** Exercise goal **
The answer is to be an exact copy of the lines below running from the line with "This screenshot has width=183, height=158." down to the line with "Given: Click the Paste clipboard icon", both ends included, and nothing more.

[Saved data entries]
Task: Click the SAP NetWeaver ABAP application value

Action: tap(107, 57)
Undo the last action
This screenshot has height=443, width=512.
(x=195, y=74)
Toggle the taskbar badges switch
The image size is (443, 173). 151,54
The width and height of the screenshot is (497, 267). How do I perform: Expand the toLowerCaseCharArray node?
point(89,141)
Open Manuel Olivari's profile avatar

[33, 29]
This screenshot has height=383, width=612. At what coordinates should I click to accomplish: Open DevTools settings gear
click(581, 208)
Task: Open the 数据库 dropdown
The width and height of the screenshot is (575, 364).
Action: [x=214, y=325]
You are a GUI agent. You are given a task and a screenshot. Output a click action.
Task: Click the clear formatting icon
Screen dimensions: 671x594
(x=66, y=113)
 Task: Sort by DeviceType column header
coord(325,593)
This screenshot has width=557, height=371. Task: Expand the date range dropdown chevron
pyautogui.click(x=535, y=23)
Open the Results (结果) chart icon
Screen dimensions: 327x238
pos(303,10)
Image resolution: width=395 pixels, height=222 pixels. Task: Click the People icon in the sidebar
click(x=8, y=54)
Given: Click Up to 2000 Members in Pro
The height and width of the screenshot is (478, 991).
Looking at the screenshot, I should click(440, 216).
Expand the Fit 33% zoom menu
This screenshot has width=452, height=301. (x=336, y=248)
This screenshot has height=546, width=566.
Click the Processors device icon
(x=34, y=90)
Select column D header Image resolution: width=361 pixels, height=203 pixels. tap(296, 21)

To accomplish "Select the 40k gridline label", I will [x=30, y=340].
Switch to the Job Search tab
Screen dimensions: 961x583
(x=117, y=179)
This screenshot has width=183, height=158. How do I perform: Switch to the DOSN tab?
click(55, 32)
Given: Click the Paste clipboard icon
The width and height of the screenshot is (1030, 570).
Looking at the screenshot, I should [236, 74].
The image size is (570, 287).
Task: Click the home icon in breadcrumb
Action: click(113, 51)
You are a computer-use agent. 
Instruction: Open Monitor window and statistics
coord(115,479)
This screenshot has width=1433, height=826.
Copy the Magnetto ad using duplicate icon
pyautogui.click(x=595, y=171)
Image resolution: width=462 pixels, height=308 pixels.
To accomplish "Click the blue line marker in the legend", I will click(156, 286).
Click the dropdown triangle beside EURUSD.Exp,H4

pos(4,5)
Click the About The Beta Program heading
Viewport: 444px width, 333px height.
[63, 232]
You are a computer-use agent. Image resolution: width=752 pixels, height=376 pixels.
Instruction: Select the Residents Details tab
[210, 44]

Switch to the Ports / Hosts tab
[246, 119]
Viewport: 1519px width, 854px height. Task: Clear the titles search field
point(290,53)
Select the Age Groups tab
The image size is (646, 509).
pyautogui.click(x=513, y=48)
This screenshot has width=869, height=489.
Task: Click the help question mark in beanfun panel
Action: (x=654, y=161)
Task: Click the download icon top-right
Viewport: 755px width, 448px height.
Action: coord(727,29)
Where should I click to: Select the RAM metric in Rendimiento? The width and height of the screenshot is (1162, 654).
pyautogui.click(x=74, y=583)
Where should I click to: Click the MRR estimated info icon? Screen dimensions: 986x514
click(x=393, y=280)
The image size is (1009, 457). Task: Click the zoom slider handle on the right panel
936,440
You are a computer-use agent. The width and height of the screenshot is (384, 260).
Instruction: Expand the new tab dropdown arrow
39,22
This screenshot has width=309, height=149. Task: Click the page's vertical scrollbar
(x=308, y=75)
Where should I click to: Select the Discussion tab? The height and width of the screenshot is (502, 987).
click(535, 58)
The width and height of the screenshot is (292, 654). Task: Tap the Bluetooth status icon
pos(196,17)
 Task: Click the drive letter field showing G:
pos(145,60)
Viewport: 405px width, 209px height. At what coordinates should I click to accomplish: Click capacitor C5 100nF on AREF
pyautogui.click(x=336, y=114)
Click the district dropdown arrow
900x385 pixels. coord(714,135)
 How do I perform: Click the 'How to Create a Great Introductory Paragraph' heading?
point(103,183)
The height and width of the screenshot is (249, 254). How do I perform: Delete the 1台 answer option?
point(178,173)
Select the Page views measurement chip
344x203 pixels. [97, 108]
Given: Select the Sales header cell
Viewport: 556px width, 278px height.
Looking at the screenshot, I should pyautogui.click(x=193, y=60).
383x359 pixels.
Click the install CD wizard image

** Written response **
This screenshot has width=183, height=158. How do I perform: Switch to the DOSN tab?
click(55, 32)
Given: Click the Paste clipboard icon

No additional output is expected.